A team of scientists, led by researchers from UMass Medical School, is developing novel biocompatible nanoparticles that can both absorb and emit near-infrared light through tissue. These particles could be attached to anomalies beneath the skin and used with deep tissue imaging, providing clinicians a new tool to see and diagnose tumors more clearly from the outside.
“I can foresee their utilization as analytical sensors for biomarkers or diagnosis in just a few years,” said Gang Han, PhD, assistant professor of biochemistry & molecular pharmacology and lead investigator on the study published in ACS Nano. “Though there are definitely some barriers to overcome, I do see great potential with respect to these special probes as to usage in the medical field and believe these agents will ultimately find their way into doctor’s offices.”
Composed of a crystalline core containing thulium, sodium, ytterbium and fluorine, encased inside a square, calcium-fluoride shell, the nanoparticles use a process known as near-infrared-to-near-infrared up-conversion (NIR-to-NIR) to help produce high-contrast bioimages. Through the NIR-to-NIR process, the particles absorb pairs of photons and combine them into a single, higher energy photon that it then emits, which is unnatural in biology.
Because the near-infrared region of the electromagnetic spectrum is the one at which biological tissue absorbs and scatters light the least, the concentrated light emitted by the nanoparticles has little competition from background noise. As a result, these emissions can potentially provide sharper images from deeper depths than traditional fluorescence-based imaging techniques. Physicians could use the nanoparticles to check disease development or diagnose tumors deep beneath the skin and deep tissue.

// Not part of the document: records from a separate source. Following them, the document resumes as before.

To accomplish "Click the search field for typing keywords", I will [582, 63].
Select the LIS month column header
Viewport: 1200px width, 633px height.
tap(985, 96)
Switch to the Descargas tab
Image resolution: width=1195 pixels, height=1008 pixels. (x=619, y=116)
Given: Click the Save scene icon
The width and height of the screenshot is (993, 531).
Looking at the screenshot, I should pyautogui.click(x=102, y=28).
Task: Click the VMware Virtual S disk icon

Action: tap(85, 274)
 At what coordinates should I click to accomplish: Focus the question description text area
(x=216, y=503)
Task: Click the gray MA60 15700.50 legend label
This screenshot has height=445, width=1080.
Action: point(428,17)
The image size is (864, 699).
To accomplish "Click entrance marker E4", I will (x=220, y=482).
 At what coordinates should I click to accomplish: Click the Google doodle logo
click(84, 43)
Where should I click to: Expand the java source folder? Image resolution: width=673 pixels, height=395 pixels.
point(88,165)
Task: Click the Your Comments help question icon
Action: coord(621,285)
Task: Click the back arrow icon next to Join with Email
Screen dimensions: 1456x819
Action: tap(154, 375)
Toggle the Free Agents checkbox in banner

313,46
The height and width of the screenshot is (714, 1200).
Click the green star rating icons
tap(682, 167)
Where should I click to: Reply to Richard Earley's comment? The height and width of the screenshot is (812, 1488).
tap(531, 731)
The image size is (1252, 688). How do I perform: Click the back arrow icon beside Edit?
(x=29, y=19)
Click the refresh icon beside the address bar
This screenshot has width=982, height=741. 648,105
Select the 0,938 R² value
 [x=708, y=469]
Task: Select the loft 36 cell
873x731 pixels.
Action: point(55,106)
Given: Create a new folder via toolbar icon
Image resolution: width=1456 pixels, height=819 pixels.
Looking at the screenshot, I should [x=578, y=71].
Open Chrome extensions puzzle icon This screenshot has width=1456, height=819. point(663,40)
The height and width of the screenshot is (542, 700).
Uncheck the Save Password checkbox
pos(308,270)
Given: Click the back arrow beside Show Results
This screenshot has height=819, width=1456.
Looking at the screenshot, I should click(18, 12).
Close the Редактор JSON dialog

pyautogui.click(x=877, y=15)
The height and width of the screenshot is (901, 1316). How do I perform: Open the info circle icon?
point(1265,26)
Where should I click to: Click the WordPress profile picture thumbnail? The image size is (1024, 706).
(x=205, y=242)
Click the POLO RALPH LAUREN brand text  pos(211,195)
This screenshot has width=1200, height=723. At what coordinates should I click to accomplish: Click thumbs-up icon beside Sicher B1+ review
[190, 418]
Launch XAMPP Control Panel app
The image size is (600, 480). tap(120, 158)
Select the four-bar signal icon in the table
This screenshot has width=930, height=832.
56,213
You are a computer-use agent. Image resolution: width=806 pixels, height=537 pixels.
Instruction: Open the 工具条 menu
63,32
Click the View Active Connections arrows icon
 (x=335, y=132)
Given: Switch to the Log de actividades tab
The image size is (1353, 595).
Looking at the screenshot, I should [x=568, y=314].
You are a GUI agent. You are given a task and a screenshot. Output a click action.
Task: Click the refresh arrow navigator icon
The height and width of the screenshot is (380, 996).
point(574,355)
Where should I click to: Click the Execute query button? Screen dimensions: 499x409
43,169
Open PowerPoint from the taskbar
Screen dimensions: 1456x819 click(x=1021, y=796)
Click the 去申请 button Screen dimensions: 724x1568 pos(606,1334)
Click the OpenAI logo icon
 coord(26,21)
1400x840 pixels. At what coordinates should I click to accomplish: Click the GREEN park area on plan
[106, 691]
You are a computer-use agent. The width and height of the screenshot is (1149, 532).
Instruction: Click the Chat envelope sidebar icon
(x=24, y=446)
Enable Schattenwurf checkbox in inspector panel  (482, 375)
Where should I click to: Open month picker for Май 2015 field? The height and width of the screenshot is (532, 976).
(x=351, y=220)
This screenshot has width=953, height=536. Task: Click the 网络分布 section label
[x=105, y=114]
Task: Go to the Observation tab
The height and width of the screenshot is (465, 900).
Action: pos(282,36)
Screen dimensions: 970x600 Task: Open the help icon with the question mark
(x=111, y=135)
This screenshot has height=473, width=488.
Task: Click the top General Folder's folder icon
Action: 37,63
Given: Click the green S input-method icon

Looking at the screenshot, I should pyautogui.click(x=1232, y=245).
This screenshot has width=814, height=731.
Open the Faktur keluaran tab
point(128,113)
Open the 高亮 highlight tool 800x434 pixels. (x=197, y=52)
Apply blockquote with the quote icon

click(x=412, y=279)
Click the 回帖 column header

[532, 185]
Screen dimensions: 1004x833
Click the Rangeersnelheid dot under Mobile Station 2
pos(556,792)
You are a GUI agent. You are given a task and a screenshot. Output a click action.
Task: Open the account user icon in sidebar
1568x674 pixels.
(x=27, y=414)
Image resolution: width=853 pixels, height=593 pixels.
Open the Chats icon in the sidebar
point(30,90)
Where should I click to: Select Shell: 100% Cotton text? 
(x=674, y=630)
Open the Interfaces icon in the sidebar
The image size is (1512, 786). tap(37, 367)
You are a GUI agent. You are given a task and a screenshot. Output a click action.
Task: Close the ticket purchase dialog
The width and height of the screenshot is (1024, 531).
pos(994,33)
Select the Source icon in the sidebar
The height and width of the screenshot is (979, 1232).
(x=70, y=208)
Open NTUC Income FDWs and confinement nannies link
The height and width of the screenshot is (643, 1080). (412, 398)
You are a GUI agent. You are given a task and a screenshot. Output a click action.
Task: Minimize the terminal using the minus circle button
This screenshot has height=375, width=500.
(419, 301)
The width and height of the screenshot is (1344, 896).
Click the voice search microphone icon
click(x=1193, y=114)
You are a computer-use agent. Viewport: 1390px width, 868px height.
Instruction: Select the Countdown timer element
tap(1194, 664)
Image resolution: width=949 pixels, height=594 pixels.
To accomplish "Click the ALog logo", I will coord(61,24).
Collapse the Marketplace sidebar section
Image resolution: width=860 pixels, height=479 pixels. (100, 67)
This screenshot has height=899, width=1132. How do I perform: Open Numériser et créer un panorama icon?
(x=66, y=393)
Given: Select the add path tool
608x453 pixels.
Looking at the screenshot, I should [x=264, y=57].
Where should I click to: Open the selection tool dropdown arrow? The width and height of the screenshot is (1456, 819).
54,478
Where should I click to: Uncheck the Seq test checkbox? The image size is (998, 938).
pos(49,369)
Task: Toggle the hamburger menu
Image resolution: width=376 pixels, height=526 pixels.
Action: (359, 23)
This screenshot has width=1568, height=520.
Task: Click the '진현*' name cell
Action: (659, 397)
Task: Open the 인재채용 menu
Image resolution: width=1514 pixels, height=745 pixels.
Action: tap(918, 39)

“These particles are special because they both absorb and emit near-infrared light with the emitted light having a shorter wavelength,” said Dr. Han. “This is important because it’s different from how molecules in biological tissues absorb and emit light. As a result, the light emitted from the nanoparticle can be more readily distinguished from nearby biological tissues, giving us higher-contrast images.”
And because calcium-fluoride is common in bones and teeth, its inclusion in the shell of the novel nanoparticles makes it biocompatible within the body.
So far, the scientists have injected the nanoparticles into animal models and a three-centimeters-thick slice of pork. In both cases, Han and colleagues were able to obtain “vibrant, high-contrast images of the particles shining through tissue,” he said.
Before advancing to the clinic though, Han cautions that a complete biocompatibility and toxicity profile will need to be done. At the same time, medical devices adapted to the unique optical properties of the nanoparticles will need to be built.
Han and colleagues are now working to develop methods of attaching these particles to various therapeutics (e.g., siRNA, proteins, small molecule drugs, stem cells) to precisely record their in vivo traffickings and the concomitant treatment responses that were either unseen or blurred using existing tools.
“(α-NaYbF(4):Tm(3+))/CaF(2) Core/Shell Nanoparticles with Efficient Near-Infrared to Near-Infrared Upconversion for High-Contrast Deep Tissue Bioimaging” by Guanying Chen, Jie Shen, Tymish Y. Ohulchanskyy, Nayan J. Patel, Artem Kutikov, Zhipeng Li, Jie Song, Ravindra K. Pandey, Hans Ågren, Paras N. Prasad, and Gang Han appears in ACS Nano, one of the top scientific journals in the nanoscience field.